It was confirmed that 16 major overseas IT corporations, including Google, Meta, Microsoft, and OpenAI, have designated other entities as domestic agents even while maintaining Korean subsidiaries. The Personal Information Protection Commission said on the 25th that these corporations must change their designation under the revised Personal Information Protection Act, which takes effect in October.
The revised law requires an overseas business operator that has a Korean subsidiary to designate that subsidiary as its domestic agent. If this is not implemented within six months after enforcement, it may constitute a violation of the law.
The inspection found that AliExpress, Temu, Airbnb, BYD, and Oracle properly designated their Korean subsidiaries as agents. However, 16 corporations, including Google, Meta, Microsoft, OpenAI, PayPal, Roblox, Roborock, Shein, and Spotify, were still found to have law firms or separate entities as their agents.
The Personal Information Protection Commission will guide these corporations to change their designation to their Korean subsidiaries and will check whether follow-up measures are taken.
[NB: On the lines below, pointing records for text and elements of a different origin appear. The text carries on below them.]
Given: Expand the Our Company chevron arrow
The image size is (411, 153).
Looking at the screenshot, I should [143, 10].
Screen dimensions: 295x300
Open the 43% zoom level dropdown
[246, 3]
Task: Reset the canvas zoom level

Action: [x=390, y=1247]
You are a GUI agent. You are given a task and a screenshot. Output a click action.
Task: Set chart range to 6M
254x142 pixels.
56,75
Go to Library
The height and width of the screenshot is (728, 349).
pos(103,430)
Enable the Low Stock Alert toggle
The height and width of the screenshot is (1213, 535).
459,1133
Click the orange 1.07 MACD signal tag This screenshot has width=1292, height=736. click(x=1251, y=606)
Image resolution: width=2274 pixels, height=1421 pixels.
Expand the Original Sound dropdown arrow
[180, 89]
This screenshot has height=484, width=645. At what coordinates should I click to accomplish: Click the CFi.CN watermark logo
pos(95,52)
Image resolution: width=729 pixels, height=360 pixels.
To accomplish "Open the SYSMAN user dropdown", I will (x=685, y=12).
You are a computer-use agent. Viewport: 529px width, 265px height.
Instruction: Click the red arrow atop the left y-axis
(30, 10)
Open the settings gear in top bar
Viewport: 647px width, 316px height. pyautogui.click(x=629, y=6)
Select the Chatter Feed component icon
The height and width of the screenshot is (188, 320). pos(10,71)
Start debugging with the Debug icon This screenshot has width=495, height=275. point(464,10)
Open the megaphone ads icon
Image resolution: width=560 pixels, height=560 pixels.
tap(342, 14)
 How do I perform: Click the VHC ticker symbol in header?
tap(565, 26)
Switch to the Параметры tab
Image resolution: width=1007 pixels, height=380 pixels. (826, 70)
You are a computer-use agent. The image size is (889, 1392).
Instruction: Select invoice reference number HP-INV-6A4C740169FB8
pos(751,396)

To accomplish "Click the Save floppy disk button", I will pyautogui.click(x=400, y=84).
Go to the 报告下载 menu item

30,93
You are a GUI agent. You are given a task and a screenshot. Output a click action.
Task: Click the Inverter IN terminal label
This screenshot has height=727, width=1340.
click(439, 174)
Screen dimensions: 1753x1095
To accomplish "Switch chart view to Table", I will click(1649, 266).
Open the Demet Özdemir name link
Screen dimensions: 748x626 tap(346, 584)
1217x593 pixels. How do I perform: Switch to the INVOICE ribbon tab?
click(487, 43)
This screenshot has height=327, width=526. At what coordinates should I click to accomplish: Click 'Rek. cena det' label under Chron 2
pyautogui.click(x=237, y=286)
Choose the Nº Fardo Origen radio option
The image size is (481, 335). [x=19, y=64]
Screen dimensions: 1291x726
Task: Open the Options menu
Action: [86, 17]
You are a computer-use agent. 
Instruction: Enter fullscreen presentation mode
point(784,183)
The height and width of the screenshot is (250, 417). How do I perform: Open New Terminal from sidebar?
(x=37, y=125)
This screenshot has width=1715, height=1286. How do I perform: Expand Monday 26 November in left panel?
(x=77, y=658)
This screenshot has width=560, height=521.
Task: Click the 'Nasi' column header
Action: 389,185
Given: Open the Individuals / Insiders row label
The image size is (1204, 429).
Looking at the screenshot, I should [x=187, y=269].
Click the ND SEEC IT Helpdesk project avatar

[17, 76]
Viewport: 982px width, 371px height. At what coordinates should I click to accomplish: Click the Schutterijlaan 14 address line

It also plans to continuously verify overseas business operators that have not yet designated an agent and to induce them to fulfill their designation obligation.
Koh Hak-soo, Chairperson of the Personal Information Protection Commission, said, "Overseas business operators must thoroughly guarantee the personal information rights of domestic users," and added, "We will strengthen the publication of guidelines and publicity in line with the enforcement of the revised law so that corporations fulfill their responsibilities."